優しいアロエ

バーレスクの優しいアロエのレビュー・感想・評価

バーレスク(2010年製作の映画)
2.9
 新米の歌い手が圧倒的な女性リーダーのもとで切磋琢磨するバーレスク版『プラダを着た悪魔』。スタンリー・トゥッチの役どころもほぼ一緒である。

 ミュージカル映画は音楽よりむしろ映像美が卓越していることが多いと思っているが、今作の映像はそれなりによかった。白くぼんやりとした感じが全体に及んでいて、夢を掴む場所に合ったファンタジックな映像だった。
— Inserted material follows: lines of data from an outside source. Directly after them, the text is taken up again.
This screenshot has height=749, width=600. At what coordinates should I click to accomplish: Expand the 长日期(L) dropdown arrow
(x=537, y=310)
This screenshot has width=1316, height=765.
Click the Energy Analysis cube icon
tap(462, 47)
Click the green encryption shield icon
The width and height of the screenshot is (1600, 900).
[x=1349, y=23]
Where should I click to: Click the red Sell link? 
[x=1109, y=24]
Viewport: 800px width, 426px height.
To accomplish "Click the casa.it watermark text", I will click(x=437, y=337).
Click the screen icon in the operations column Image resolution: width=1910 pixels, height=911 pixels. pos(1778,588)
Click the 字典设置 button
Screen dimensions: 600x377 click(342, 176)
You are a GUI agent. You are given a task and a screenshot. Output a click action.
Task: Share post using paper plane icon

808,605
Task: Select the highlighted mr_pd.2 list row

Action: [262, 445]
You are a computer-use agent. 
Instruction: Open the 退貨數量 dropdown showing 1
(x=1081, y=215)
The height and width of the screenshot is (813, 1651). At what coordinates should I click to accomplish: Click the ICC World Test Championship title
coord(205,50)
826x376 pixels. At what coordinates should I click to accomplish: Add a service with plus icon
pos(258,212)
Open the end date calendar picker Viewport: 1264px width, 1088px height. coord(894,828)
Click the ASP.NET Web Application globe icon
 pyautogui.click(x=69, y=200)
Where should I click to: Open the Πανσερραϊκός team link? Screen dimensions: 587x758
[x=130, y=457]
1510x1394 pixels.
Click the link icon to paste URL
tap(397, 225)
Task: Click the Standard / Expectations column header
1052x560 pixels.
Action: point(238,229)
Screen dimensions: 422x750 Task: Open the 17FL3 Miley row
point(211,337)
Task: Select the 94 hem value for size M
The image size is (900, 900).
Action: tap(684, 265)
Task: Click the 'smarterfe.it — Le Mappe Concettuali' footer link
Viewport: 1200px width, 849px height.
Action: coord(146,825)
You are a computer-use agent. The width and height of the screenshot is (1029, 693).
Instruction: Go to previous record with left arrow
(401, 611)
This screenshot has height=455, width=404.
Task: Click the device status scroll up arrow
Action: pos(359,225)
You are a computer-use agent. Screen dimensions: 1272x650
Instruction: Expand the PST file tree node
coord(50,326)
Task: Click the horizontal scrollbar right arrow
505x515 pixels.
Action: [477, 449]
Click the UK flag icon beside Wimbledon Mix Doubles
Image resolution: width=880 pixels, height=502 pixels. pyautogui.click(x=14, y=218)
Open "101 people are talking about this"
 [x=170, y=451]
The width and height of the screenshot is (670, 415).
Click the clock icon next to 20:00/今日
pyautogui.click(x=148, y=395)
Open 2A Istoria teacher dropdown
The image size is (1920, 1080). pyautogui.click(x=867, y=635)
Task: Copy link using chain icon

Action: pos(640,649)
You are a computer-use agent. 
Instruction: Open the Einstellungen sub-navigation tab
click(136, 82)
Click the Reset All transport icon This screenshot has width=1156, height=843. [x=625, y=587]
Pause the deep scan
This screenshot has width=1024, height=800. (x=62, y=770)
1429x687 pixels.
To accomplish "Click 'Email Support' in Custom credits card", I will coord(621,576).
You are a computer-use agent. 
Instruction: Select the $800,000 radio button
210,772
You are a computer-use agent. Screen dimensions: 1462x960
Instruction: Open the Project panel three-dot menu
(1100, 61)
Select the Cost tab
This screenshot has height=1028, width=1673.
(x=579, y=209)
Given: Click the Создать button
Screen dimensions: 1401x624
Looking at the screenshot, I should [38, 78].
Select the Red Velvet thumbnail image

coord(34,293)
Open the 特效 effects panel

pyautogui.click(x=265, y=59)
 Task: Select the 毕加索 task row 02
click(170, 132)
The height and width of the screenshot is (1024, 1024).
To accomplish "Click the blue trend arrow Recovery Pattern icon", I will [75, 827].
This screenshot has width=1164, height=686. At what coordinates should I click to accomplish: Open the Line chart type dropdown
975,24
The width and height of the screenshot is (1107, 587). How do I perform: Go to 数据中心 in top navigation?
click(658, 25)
 内容は、主人公が仕事や恋、人間関係に振り回される標準的な成功譚。ただ、主人公の資質が高く、割と早い段階でトップに駆け上がってしまったのは残念。そこからさらに上のステージを目指そうとするわけでもなかった。後半は、ジャックとの恋模様をはじめ人間関係が中心になっていたが、そこまで興味深くなかったし、テーマがあちこちにぶれていて心に残らなかった。

 ニッキというライバル的な女の子もいるんだけど、あまり主人公とは絡んでこず。主人公とニッキがもっと刺激しあうような展開がほしかった。

 また、話の流れから推測できるような心情もセリフなどで明確に伝えていて、観客とひとつひとつ確認しながら話を進めている印象があり、個人的にはそこも微妙。

 魅力的なシーンもあったが、全体としては決して夢をもつ若者を奮い立たせるような作品ではないと感じた。